Patrick Burke, O.Carm.

 

Awareness & Recollection

 

Very much in keeping with St. Teresa’s thinking, many people in modern times wish to enjoy realistically the company of Jesus Christ, the Lord, in their daily living. By baptism consciously dedicated to God, they try to give themselves to Jesus by faithful and practical service of their whole life, whether married or otherwise. But to be enlivened with the spirit of Carmel and the zeal of our saints, one must truly be a friend of Christ, having an intimate friendship with Him by means of a life of love and generous concern for all. As the Little Flower expressed it “We have only one thing to do here below - to love Jesus and to save souls so that He may be loved.”

 

Teresian doctrine concerns everyone, although it refers more directly to those who are more generous and more open or prepared to accept it. For her and for all Carmelites, it is impossible to conceive of a real love of God that is not accompanied by the love of souls. A great love of God demands a very generous concern for souls. This is why Teresa prepared “The Way of Perfection”. Since Jesus offers to all the fountain of living water, He will give the generous soul this water to drink, at least according to their spiritual need. Despite the sublimity of this truth, Teresa recognised the individual “scatter-brain” with minds that wander and have difficulty concentrating in trying to talk to the Lord in prayer. As a result, she sets about teaching us “one of the ways of greatly slowing down the mind and recollecting the soul” (WP28, 1), spelling out the nature of “prayer of recollection”.

 

She comments on the most common of prayer “Our Father.” It opens with “Our Father who art in heaven.” Our fundamental faith accepts that God is everywhere and, as Teresa believes, “wherever God is, there is heaven” (28,2). Immediately she refers to St. Augustine who “says that he sought Him in many places but found Him ultimately within himself.” This must have pleased her heart because she observes as a consequence “that there is no need to go to heaven in order to speak to one’s Eternal Father or find delight in Him”. The Lord is readily present to us. “All we need to do is go into solitude and look at Him within ourselves and speak to Him as a father. Beseech Him as you would a father; tell Him about your trials; ask Him for a remedy against them, realising that you are not worthy to be His daughter or His children.

 

She decries any false sense of humility, on account of which some people plead that they are unable to speak with God; they make excuses of unworthiness and neglect to respond to His graciousness and favours. She says that “we are to speak with Him as with a father or a brother or a Lord or as with a spouse” (28,3).

 

There is at the beginning a psychological barrier in trying to focus on the person of Jesus, concentrating on Him and at the same time trying to withstand the distractions of the senses and to calm a perturbed mind or imagination. However Teresa herself notes that “without one’s realising it, the eyes close so as to avoid seeing them and so that the sight might be more awake to things of the soul,, (28,6).

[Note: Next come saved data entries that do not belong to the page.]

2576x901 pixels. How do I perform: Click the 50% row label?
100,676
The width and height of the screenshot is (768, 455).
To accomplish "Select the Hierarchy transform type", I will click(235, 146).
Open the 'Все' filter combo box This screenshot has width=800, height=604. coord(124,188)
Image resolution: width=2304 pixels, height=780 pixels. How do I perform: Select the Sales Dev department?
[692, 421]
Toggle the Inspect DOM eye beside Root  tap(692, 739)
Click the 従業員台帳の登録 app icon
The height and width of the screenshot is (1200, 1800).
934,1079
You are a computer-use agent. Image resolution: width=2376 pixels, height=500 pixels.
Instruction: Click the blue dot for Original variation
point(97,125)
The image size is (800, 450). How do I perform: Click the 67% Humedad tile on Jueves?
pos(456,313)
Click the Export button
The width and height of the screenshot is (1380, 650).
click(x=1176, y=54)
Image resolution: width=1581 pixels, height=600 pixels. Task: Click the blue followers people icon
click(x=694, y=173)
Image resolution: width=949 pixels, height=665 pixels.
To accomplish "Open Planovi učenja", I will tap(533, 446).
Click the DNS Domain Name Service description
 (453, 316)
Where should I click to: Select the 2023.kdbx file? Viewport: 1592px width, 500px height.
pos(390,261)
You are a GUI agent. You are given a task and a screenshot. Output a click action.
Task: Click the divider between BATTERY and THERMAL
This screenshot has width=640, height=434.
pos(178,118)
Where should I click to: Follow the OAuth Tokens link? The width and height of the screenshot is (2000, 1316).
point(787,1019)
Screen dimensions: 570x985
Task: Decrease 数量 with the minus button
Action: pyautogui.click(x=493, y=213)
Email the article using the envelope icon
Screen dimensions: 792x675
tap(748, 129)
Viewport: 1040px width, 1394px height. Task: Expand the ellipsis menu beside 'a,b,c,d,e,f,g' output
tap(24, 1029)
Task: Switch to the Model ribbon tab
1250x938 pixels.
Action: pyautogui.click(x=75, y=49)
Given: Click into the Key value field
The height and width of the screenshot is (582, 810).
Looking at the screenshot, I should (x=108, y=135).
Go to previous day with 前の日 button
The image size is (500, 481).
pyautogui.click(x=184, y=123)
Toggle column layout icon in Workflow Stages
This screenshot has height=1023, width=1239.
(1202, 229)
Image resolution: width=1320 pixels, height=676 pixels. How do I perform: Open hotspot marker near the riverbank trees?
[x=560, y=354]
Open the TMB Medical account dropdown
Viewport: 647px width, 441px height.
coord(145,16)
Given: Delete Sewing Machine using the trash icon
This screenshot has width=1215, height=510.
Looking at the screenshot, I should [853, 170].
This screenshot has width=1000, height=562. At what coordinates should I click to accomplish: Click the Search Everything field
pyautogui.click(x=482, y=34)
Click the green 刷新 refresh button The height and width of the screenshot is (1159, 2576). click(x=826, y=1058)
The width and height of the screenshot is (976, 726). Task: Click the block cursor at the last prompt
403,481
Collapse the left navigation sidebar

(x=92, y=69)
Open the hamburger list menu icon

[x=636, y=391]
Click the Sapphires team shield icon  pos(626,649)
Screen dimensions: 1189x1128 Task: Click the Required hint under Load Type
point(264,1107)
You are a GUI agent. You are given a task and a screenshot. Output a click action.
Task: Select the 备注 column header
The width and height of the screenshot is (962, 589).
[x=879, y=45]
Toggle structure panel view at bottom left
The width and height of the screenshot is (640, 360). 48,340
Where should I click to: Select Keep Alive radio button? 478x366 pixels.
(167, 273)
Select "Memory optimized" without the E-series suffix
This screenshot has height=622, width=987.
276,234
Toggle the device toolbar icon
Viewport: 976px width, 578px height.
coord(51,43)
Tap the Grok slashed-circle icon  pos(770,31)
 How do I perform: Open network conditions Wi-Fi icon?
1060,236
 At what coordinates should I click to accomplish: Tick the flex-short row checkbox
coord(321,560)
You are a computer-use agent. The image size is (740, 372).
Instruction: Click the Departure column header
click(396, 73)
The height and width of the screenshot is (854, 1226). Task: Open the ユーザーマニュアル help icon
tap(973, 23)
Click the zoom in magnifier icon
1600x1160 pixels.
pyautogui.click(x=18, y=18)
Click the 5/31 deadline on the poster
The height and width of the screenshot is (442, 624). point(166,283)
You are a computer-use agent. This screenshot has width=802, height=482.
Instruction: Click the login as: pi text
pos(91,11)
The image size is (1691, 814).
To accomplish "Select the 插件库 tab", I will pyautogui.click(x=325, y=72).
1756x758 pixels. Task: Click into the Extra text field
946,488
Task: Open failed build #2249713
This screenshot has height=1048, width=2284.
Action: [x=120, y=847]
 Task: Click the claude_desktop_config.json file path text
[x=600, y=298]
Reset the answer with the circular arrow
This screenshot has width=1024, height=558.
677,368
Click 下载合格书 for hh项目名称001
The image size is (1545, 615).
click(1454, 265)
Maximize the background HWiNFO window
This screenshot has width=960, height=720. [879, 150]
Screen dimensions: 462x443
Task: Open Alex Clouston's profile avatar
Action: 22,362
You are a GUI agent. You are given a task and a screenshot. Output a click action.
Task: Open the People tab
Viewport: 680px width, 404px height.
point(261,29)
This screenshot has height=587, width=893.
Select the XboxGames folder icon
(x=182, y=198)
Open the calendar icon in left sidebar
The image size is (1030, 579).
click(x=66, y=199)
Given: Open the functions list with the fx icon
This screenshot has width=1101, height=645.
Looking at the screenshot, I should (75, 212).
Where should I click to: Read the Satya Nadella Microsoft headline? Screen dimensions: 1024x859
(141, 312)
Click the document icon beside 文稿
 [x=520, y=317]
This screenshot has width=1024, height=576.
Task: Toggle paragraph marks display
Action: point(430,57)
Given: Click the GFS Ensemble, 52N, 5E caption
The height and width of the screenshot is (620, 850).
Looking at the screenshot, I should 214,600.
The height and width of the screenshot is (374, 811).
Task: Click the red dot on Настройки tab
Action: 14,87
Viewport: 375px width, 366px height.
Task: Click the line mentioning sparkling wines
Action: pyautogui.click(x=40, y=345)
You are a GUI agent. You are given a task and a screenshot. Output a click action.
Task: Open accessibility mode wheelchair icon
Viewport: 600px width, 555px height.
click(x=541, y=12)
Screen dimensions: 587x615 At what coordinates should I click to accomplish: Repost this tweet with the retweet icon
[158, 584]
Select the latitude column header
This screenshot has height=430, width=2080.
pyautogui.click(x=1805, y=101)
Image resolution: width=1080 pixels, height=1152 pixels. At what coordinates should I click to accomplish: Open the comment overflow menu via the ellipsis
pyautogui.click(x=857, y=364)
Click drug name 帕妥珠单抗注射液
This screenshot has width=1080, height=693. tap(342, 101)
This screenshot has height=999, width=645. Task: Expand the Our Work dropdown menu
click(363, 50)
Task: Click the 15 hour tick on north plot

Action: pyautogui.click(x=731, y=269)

At the beginning the effort is demanding and the concentration may not be so intense. But gradually, depending on the individual and the grace of the Lord, “the soul should get used to this recollection.” The Saint assures us that if one perseveres in practising this prayer over and over several days, it will prove more successful and satisfying, the benefits being more obvious; all without any effort on our part, because it is the Lord’s will that in return for our own effort, our soul can rule the senses and we more easily become recollected.

 

For St. Teresa this path of recollection enabled people to understand that we can create within the soul something incomparably more precious than anything we can see outside ourselves. God enlivens our body through our soul and the more we embrace the soul through the domination of our senses, the more fitting we are to possess the Lord and praise “Our Father who art in heaven”. She acknowledges that “I understood well that I had a soul. But what this soul deserved and who dwelt within it I did not understand because I had covered my eyes with the vanities of the world” (28,11). Obviously thinking in human terms, she tries to assess the great blessing she had received from the King of Heaven in His coming to her. “But what a marvellous thing, that He who would fill a thousand worlds and many more with His grandeur could be perceived and understood according to our nature. Being the Lord, since He loves us, He adapts Himself to our size”(28,11). According to Teresa, the Lord accommodates the human limitations by enlarging our capacity little by little to receive His various graces. We should, therefore, give ourselves to Him with complete determination, emptying ourselves of all that might inhibit or prevent our receiving and using what is His. “He doesn’t give Himself completely until we give ourselves completely” (28,13) and a reminder - “Don’t think that things in heaven are like they are here below”.

 

As she focuses on “dwelling” with the Lord, she teaches a detachment from everything that is not God. It is an ascetical practice that is most necessary for acquiring a sense of a loving intimacy between the soul and our Father. Recollection or the concentration of our mind and soul on the divine matches our awareness of God within us. In encouragement she says; “There is a withdrawing of the senses from exterior things and a renunciation of them in such a way that, without one’s realising it, the eyes close so as to avoid seeing them and so that the sight might be more awake to things of the soul” (28,6). Although, when praying before a statue or picture, she normally kept her eyes open as a stimulus to prayer, Teresa observes with respect to the prayer of recollection “anyone who walks by this path keeps his eyes closed almost as often as he prays.” She saw great worth in striving not to think of worldly things or affairs, helped by the concentration resulting from closing the eyes.

 

This is the prayer of recollection, because by gathering the faculties together and concentrating as well as we can on the mystery of God, “the soul enters within itself to be with its God, and its divine Master comes more quickly to teach it and give it the prayer of quiet than He would through any other method it might use”. She warns us that we are not to be distracted by the senses, by recalling former occasions or happenings, natural to a wandering mind. Even though one’s prayer may not be very good at first, “they do what they can during that time to get free by recollecting their senses within. If the recollection or concentration is true, it is felt very clearly for it produces some effect in the soul” (28,6).